> _What you will do_
Find the line containing "Click the globe public audience icon" in the records below. Copy exactly that line and each one after it, ending at the line containing "Given: Click plus", and nothing more.
********
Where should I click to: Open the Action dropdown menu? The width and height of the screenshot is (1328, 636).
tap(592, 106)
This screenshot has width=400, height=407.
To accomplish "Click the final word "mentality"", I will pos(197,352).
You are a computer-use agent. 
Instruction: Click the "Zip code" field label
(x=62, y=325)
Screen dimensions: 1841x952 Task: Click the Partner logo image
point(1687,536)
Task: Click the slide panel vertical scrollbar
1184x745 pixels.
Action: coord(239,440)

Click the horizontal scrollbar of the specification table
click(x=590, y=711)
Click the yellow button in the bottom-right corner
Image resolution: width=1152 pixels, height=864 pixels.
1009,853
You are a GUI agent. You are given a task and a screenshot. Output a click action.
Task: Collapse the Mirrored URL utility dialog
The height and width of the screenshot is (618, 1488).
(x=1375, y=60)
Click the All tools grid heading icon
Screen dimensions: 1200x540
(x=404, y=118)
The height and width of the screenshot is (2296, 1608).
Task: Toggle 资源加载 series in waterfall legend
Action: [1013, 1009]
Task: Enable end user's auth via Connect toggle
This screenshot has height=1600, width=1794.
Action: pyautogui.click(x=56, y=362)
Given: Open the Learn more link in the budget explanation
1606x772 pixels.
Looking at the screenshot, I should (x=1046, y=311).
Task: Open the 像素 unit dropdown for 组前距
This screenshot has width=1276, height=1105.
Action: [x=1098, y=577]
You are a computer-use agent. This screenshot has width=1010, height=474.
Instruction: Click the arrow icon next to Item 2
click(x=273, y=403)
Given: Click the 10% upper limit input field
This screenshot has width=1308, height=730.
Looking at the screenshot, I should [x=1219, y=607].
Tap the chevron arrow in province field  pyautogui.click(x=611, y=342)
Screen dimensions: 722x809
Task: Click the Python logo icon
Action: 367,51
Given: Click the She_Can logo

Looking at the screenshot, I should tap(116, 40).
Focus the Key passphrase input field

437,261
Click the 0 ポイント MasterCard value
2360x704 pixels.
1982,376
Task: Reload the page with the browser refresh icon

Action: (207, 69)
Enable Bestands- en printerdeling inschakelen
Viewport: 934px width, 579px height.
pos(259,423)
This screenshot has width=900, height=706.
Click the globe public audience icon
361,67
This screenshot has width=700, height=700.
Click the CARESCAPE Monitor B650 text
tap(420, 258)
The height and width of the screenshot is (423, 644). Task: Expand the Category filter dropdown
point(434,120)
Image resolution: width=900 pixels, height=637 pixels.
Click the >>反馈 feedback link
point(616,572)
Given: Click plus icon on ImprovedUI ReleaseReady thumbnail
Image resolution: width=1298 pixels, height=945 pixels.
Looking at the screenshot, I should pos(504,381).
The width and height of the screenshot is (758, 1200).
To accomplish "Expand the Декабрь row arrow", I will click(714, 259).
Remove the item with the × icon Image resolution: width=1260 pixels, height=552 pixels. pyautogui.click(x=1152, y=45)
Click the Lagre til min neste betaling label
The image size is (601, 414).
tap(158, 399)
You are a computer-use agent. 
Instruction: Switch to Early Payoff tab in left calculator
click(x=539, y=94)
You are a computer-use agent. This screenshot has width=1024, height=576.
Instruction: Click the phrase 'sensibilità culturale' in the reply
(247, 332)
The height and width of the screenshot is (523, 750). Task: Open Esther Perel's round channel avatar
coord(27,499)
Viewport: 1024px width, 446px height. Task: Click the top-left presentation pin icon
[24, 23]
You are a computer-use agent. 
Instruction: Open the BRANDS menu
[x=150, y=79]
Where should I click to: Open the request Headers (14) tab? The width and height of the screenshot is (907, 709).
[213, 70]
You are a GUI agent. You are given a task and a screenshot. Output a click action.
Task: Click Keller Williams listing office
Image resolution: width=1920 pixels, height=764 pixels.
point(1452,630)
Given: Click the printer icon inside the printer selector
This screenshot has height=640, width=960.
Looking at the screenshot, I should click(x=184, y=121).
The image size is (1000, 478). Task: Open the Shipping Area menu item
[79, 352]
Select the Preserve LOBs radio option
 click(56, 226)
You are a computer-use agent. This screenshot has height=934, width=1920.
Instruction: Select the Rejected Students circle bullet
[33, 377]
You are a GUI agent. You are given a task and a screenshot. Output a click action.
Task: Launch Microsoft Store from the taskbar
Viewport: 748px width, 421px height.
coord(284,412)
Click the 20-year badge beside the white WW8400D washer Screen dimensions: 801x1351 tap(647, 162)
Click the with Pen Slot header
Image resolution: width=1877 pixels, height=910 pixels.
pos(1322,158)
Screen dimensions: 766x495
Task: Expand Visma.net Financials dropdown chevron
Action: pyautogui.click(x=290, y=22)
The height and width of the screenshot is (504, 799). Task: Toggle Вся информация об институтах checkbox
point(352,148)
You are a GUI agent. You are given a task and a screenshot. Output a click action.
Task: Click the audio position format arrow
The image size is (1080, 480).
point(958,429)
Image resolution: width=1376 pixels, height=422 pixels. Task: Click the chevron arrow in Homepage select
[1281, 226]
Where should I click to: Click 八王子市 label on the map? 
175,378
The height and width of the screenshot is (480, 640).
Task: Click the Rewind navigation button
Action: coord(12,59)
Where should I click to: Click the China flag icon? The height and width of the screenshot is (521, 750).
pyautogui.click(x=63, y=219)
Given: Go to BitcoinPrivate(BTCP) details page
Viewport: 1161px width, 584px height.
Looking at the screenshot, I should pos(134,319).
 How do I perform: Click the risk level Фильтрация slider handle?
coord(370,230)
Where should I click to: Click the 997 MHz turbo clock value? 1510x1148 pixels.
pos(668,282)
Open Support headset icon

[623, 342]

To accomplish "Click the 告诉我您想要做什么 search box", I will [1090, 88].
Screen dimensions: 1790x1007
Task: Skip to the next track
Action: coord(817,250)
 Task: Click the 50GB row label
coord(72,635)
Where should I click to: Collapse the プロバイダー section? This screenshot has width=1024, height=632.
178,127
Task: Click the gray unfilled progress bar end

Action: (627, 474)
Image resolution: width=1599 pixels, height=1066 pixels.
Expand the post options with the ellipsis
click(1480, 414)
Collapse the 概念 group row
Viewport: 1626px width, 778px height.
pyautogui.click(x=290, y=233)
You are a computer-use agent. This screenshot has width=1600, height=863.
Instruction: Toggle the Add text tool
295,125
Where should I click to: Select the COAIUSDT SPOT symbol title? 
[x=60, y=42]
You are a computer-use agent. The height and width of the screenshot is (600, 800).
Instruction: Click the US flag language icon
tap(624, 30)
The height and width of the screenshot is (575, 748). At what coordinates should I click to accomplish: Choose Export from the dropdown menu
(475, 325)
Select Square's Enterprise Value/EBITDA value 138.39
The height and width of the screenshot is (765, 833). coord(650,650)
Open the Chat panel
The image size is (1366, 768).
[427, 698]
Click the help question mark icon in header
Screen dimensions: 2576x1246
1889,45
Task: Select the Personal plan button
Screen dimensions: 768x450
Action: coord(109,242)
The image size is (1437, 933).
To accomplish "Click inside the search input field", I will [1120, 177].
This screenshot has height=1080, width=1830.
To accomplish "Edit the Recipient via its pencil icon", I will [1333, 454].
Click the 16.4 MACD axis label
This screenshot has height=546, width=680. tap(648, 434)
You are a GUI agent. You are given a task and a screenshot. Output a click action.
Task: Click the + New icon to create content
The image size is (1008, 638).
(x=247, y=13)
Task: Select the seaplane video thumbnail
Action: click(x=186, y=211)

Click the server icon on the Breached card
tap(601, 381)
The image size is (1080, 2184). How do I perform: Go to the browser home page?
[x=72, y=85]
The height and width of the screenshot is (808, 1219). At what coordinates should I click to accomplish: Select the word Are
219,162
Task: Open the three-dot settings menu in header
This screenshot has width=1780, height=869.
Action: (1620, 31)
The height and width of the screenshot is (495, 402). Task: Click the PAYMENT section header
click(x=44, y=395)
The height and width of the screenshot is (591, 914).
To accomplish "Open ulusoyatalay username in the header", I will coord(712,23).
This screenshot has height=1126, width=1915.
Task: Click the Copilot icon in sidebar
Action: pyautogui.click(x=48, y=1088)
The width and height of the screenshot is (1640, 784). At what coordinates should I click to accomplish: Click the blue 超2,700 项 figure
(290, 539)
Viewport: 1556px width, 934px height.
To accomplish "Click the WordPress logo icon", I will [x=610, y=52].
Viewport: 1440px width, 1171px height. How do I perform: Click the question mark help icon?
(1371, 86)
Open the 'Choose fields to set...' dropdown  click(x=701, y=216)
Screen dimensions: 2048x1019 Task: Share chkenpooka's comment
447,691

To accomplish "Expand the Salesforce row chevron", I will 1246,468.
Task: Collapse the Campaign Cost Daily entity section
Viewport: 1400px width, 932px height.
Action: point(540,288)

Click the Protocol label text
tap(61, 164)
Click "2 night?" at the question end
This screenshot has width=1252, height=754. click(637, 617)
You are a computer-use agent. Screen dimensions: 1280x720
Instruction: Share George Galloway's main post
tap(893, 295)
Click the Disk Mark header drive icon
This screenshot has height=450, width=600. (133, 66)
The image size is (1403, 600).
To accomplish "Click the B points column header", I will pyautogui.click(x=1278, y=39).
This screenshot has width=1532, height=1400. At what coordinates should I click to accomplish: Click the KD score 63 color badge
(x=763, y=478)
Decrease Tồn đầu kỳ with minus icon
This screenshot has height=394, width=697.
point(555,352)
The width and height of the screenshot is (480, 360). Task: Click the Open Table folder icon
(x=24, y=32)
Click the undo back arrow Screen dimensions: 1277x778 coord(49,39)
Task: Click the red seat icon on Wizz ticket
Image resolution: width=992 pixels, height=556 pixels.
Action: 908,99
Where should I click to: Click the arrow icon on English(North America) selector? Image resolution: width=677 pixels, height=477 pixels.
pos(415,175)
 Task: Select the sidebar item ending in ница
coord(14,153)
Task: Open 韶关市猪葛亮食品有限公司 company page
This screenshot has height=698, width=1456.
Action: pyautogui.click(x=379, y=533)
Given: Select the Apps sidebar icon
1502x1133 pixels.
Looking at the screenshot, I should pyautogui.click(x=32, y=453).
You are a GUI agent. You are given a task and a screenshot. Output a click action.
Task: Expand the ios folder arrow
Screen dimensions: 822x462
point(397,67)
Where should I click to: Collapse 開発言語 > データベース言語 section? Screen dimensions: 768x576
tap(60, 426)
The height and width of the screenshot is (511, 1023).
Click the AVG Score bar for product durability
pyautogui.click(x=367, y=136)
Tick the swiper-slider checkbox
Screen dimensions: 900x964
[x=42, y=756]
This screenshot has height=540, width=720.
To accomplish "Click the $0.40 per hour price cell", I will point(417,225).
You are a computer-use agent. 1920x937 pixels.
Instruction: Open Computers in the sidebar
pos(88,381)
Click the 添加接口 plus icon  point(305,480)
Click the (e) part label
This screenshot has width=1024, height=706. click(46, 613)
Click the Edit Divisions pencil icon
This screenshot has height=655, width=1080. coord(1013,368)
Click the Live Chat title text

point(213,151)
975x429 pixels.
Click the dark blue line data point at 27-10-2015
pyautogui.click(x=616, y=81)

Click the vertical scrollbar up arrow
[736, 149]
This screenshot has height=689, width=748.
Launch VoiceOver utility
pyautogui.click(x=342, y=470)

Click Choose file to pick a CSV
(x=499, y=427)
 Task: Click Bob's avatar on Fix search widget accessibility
********
> _Answer to this exercise_
Click the globe public audience icon
361,67
This screenshot has width=700, height=700.
Click the CARESCAPE Monitor B650 text
tap(420, 258)
The height and width of the screenshot is (423, 644). Task: Expand the Category filter dropdown
point(434,120)
Image resolution: width=900 pixels, height=637 pixels.
Click the >>反馈 feedback link
point(616,572)
Given: Click plus icon on ImprovedUI ReleaseReady thumbnail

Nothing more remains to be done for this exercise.